Saturday, September 03, 2011

Scrivener first look

 I've heard good things about the Scrivener fiction writing tool. It's one of these tools that tries to encapsulate everything you need for a complex writing project into one tool. I'm suspicious of that approach, but it has interesting features and there is a free beta right now, so I'm trying it.

Here's a link to the Windows beta page, which is what is new now. The Mac version has been out for a while. 

I installed it this morning and had a look. It has a lot of nice features, I have to say.
- Built in templates for short stories and novels. It also has screenwriting and nonfiction; I'm just not interested in it for those as I have lots of tools for that stuff and that's my day job anyway.
- You basically write stuff as chunks of text...but every chunk has an attached index card of comments/metadata that won't show up in print, and you can view and manipulate the cards separately.
In general it seems a great tool for any project where you want to have a lot of notes and associate them with your final text.
- You have a treeview  of all the stuff in your writing project.
- It supports PDF, RTF, XHTML, DOC, DOCX and LibreOffice/OpenOffice ODT outputs. Note that DOCX and ODT are XML outputs.

It works a lot like an xml toolchain, in that you are producing source files that get compiled into final output. But it hides the implementation and has a good GUI for it.

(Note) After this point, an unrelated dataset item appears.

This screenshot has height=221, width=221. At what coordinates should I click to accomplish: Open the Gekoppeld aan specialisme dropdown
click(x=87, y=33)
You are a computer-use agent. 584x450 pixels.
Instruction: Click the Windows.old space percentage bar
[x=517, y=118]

So the only complaint I could possibly make about it is that it's not open source so I can't (presumably) hack at the guts of it. I think the price when it is out is gonna be $40, too, which seems super reasonable.



The other thing I'd want is an XML output that semantically marks all the notes and metadata in a simple and easy to understand way. An output like that would allow you to post-process it with XML tools, so you could completely customize it. I wonder if they use XML under the covers or if everything is just in a database.

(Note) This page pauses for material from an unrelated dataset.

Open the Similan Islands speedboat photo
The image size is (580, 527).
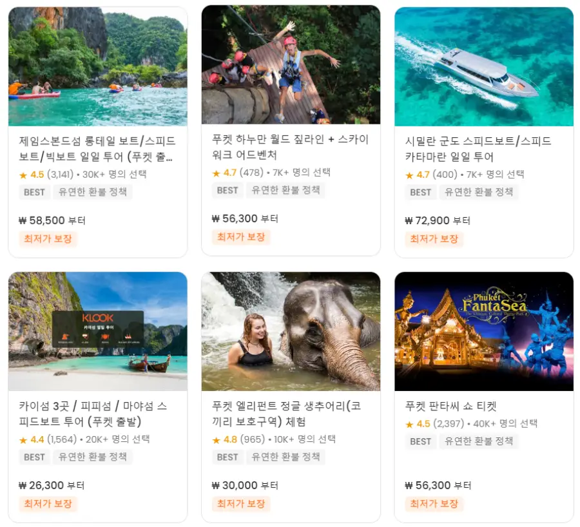pos(484,66)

Not sure if I'll get around to trying an actual project in it before the 9/30 end of the beta. That would be the best test. I don't feel a strong NEED for this thing though...but I would seriously consider it for a novel. That, to me, is where it would shine: it would really help you manage multiple layers of story structure.

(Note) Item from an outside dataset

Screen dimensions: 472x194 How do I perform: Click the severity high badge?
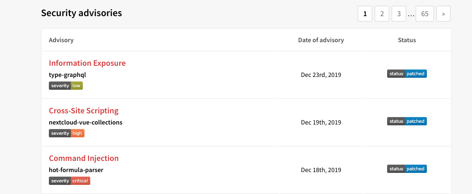coord(67,133)
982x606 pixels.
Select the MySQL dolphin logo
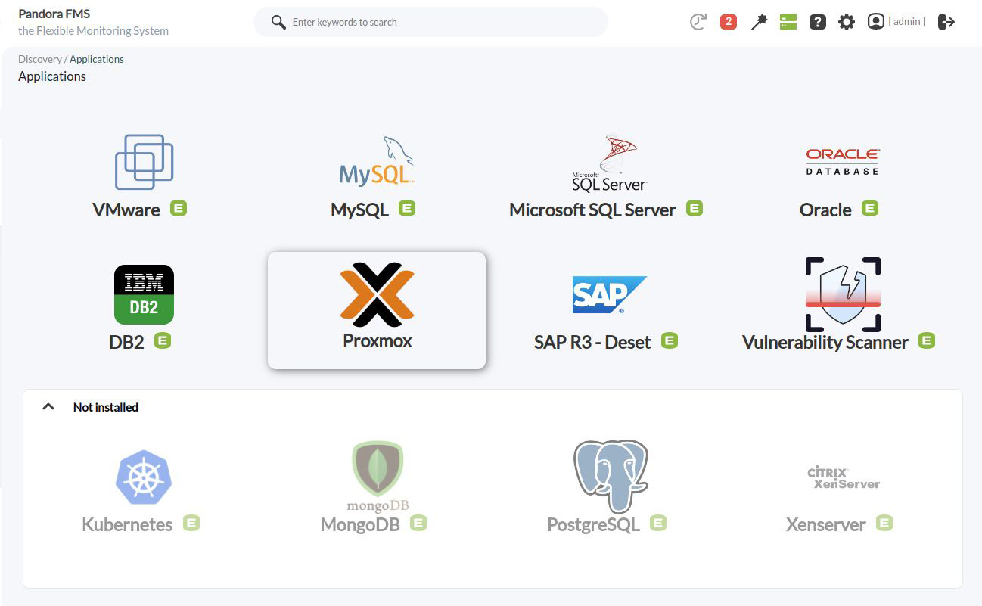pos(377,162)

As several tools have offered recently, it has a full-screen editing mode too, for when you want to focus on churning out some prose.

It would be hard to lose: even if you decided later that you didn't like it, it would be easy to get your data back out of it and into some other format. 

1 comment:

  1. Anonymous6:27 PM

    I've had the Mac version of Scrivener long enough to have updated it once. I like it, especially the corkboard feature and the way you can easily track every appearance of a given character or place throughout an entire manuscript. Of course, I haven't spent enough time writing to really justify the expense, and I don't think it's particularly helpful for writing shorter fiction, but if you want to tackle a novel, it's handy stuff.